流石は十代の頃から警察の厄介になった男だ、本郷の怒号にびくともせず、寧ろ鼻で笑った。
「知らねぇよ。あの女が持って…」
無言の本郷は又胸倉を掴み、町田の腰は椅子から浮いた。
其の横の取調室では木島が亜由美の父親の話を聞いて居た。おどおどした気の弱そうな、警察の厄介所か厄介になろうとも思わないタイプの男で、町田とは正反対である。向き合う木島の方が気の毒になって来た。
「ええと、如月アツシさん、で良いですよね?」
「はい…」
「確認ですので全て答えて下さい。お仕事は。
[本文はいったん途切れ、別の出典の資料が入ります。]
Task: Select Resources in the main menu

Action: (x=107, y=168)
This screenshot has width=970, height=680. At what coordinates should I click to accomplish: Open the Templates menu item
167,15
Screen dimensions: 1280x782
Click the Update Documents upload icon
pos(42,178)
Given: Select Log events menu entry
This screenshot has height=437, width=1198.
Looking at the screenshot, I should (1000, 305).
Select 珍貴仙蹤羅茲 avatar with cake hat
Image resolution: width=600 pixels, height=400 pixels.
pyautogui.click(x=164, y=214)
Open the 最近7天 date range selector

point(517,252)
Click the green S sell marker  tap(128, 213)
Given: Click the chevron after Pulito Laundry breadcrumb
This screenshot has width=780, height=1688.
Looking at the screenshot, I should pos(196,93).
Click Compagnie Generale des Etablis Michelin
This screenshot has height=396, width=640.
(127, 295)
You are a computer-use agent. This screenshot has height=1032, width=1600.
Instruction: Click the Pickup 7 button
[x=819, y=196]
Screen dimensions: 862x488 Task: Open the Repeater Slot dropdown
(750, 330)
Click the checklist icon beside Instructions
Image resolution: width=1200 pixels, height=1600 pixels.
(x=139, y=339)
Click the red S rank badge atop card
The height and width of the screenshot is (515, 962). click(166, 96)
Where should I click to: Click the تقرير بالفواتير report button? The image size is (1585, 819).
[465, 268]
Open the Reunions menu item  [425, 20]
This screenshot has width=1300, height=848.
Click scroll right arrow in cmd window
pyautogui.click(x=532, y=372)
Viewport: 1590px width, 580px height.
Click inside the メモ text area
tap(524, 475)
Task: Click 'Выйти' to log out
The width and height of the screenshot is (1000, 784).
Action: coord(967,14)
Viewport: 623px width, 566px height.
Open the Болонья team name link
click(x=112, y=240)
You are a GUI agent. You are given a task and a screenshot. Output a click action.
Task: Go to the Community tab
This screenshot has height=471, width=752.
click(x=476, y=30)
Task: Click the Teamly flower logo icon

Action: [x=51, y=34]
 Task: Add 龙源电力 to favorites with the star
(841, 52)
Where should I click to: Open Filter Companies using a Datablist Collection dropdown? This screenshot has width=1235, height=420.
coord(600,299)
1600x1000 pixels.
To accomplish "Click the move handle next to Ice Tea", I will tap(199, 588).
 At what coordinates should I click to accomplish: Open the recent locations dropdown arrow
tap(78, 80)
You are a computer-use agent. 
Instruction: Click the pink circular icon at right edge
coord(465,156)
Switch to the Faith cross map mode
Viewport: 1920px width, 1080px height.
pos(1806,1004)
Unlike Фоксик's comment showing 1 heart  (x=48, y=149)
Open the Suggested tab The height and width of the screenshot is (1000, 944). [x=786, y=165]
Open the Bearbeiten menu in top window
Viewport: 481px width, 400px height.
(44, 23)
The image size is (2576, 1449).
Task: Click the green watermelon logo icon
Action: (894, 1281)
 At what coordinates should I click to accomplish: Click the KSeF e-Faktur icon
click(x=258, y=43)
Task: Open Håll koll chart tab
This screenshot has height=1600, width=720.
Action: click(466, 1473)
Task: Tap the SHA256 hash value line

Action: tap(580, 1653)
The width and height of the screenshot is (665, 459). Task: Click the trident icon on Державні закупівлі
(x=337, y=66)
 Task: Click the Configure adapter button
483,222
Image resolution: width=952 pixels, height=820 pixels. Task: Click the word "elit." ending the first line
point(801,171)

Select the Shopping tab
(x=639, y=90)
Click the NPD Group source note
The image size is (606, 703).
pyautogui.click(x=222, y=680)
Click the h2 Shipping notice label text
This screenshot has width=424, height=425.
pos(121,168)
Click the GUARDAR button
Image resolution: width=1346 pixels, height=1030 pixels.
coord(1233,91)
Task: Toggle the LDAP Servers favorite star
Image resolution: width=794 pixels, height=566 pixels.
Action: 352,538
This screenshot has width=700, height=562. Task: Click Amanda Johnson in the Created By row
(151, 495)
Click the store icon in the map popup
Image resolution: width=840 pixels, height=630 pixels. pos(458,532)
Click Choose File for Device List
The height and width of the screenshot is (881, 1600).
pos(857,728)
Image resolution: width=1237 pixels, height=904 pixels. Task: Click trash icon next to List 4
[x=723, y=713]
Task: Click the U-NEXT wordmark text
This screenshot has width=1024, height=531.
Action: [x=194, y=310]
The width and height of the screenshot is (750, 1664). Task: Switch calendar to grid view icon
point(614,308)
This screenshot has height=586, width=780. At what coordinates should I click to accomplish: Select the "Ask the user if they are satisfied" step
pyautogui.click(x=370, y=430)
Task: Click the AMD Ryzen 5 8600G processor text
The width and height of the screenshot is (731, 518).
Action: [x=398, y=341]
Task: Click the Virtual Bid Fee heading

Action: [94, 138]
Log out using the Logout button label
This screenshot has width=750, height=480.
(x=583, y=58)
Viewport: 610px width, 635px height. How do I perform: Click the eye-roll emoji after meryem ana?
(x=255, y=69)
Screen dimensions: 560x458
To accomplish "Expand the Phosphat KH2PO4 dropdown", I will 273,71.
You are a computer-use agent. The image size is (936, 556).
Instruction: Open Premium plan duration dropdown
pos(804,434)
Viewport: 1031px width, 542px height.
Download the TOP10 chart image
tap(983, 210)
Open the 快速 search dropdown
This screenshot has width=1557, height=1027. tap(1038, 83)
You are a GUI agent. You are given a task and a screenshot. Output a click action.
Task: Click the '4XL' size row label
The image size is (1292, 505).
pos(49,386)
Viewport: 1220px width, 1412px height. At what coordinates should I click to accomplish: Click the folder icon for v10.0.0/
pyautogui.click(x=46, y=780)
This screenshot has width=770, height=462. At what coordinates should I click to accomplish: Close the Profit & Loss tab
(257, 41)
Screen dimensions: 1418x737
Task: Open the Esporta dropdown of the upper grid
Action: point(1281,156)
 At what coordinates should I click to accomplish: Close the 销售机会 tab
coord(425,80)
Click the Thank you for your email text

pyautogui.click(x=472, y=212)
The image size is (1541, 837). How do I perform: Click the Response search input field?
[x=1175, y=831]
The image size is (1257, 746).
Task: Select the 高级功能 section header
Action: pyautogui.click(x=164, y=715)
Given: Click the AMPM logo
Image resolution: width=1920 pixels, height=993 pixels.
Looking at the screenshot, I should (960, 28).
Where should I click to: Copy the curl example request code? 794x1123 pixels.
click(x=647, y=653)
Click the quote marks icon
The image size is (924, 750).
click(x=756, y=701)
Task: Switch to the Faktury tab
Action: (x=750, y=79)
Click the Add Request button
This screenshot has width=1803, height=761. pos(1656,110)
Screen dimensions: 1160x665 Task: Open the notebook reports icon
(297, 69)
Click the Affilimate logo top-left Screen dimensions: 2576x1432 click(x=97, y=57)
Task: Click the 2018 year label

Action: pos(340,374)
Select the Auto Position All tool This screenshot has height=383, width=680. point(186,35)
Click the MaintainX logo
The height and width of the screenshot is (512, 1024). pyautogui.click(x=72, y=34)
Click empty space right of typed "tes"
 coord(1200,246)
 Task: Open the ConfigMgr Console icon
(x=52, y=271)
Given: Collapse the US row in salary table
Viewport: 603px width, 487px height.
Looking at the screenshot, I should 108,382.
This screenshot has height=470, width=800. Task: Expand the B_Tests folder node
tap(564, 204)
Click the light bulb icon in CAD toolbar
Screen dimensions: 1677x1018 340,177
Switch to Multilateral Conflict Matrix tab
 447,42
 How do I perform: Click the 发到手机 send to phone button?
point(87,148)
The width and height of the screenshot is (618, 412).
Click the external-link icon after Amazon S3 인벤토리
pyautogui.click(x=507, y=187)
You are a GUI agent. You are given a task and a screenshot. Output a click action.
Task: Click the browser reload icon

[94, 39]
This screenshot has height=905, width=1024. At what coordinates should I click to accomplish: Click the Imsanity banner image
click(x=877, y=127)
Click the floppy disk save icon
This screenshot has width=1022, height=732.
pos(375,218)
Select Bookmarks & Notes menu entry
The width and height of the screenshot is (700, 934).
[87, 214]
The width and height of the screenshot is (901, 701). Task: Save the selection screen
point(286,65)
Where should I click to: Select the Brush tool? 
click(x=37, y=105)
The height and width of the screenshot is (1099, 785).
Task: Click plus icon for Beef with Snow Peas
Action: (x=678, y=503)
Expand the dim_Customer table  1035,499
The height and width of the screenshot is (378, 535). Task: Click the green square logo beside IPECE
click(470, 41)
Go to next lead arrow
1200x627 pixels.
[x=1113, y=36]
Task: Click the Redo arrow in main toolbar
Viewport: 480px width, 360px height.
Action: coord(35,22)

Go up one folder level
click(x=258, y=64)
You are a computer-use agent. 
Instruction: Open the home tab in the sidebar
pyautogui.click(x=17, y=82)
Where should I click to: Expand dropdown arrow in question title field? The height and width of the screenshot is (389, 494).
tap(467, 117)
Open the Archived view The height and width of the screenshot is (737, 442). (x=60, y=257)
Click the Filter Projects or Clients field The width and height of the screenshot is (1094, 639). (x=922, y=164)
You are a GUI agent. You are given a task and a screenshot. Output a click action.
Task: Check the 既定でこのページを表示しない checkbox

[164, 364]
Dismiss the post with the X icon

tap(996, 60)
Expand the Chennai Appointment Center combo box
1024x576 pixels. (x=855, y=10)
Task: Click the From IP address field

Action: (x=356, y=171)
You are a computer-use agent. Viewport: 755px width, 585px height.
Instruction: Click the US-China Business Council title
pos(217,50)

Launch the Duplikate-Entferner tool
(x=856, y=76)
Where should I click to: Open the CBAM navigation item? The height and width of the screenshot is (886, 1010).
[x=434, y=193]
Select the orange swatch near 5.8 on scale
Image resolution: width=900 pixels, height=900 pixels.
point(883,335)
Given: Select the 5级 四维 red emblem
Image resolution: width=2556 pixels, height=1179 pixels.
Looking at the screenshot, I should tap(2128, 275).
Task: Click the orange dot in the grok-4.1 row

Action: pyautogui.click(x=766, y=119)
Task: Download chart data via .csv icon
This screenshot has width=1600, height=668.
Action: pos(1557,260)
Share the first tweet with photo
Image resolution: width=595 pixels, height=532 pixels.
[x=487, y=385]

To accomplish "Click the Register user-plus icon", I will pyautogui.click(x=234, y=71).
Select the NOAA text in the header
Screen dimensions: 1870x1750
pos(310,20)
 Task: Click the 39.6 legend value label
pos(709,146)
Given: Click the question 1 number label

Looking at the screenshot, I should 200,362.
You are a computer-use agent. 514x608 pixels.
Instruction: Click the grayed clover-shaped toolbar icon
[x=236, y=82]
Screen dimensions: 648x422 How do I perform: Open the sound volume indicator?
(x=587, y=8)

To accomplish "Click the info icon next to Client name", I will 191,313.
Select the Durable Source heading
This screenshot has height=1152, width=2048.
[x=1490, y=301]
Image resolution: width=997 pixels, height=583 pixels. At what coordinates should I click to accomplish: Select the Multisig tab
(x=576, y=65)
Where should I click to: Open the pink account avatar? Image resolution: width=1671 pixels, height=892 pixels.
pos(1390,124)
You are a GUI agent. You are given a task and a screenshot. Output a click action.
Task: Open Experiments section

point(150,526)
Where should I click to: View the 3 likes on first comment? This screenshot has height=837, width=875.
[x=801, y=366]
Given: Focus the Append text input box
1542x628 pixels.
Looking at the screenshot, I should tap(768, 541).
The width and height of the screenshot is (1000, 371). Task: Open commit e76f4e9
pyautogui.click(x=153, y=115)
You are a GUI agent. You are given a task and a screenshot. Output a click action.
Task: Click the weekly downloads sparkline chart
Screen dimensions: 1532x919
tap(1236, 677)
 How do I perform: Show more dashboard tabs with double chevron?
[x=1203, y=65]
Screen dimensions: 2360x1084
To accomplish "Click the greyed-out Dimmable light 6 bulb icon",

」
「公務員です…、区役所の、高齢福祉課です…」
「済みませんね、態々東京迄来て頂いて…」
「大丈夫です…」
陰鬱な如月の声に、木島は言葉が出ず、鼻を掻いた。
「奥様とは別居なさってるんですか?」
「違います、勝手に出て行ったとですよ、亜由美ば連れて…」
其処で男は頭を抱え、机に突っ伏した。
今朝、役所が開いた瞬間木島は如月アツシの居場所を調べた。案外あっさり見付かり、亜由美が前に居た佐賀の住所に居た。住まいは賃貸マンションで、管理会社に連絡して如月の職場と日中連絡先の番号を聞いた。
公務員かよ。
職場を聞いて驚き、携帯電話と職場、何方に掛けるか考えたが、“警察から電話”と役所に掛けた方が出て来るのに都合が良いだろうと掛けた。最初は“東京の警察”と警戒していた如月だが、内容を話すと悲鳴を撒き散らし、結局話にならず上司に変わって貰った。お子さんの事で確認を取りたいので東京に今直ぐ寄越して欲しいと木島が云ったもんだから、如月の態度で、あゆちゃんが死んだんだ、と上司は嘆いた。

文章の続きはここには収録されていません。